## TASK
Using the data below, transcribe exactly everything from the line that contains "Screen dimensions: 340x486" down to the line that contains "Image resolution: width=308". Include both of those lines and none of the pictures.

## MATERIAL SHOWN
== Segment start ==
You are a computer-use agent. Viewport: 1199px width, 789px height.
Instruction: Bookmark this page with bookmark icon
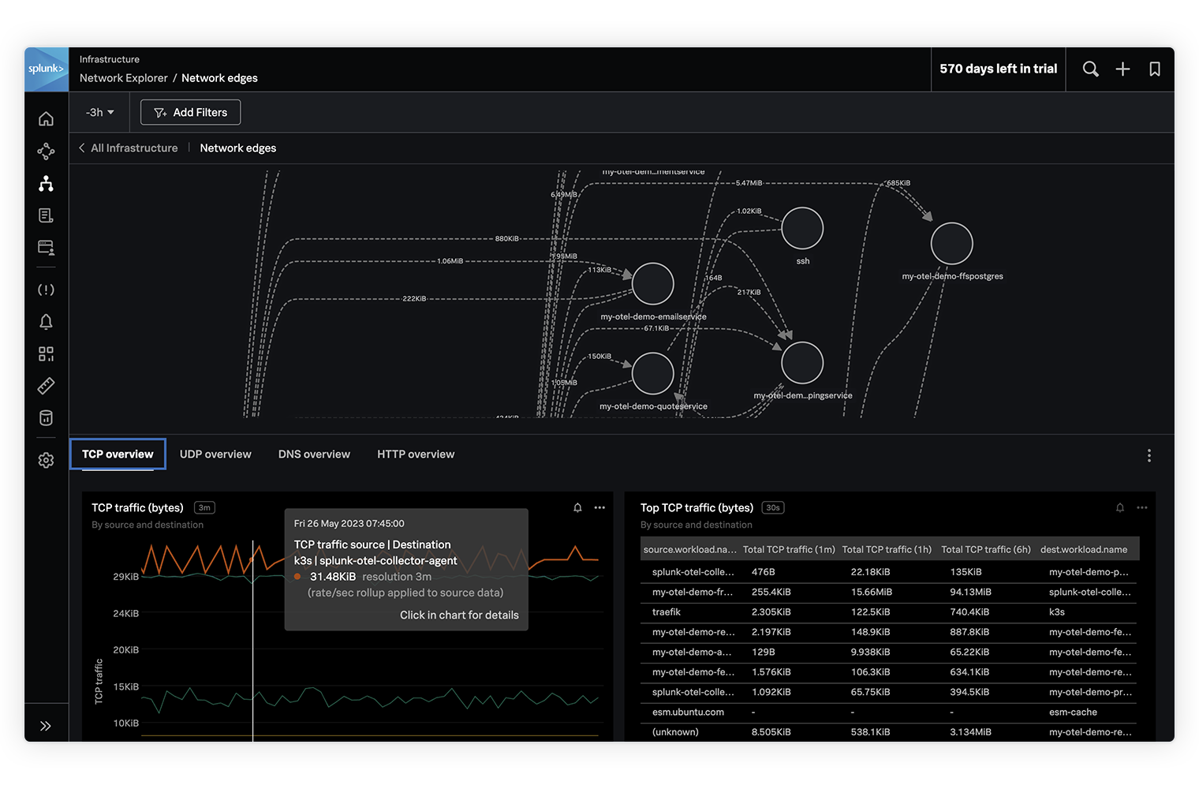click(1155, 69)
== Segment end ==
== Segment start ==
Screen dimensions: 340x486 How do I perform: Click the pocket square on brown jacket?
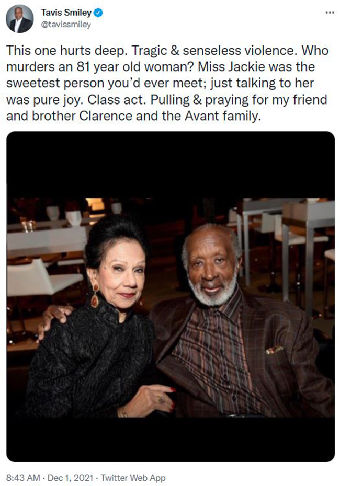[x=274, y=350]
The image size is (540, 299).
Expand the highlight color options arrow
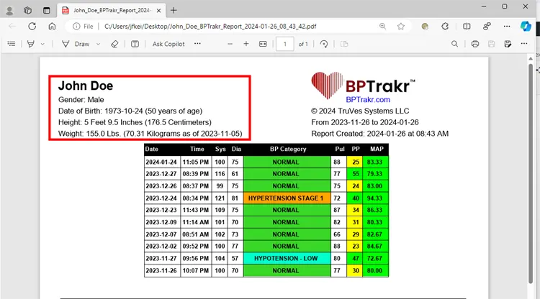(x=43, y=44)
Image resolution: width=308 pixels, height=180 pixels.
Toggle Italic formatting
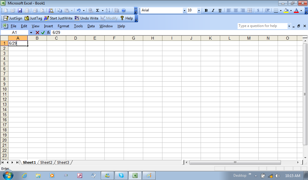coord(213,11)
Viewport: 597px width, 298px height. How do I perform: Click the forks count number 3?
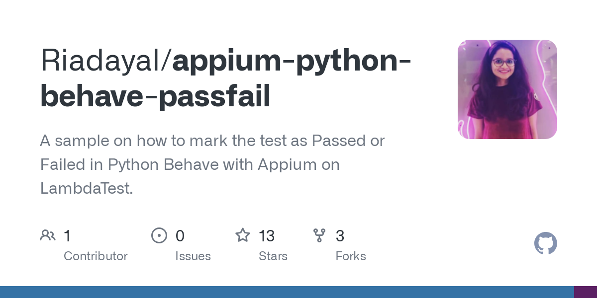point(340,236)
== Segment end ==
## EXERCISE RESULT
Screen dimensions: 340x486 How do I perform: Click the pocket square on brown jacket?
[x=274, y=350]
The image size is (540, 299).
Expand the highlight color options arrow
(x=43, y=44)
Image resolution: width=308 pixels, height=180 pixels.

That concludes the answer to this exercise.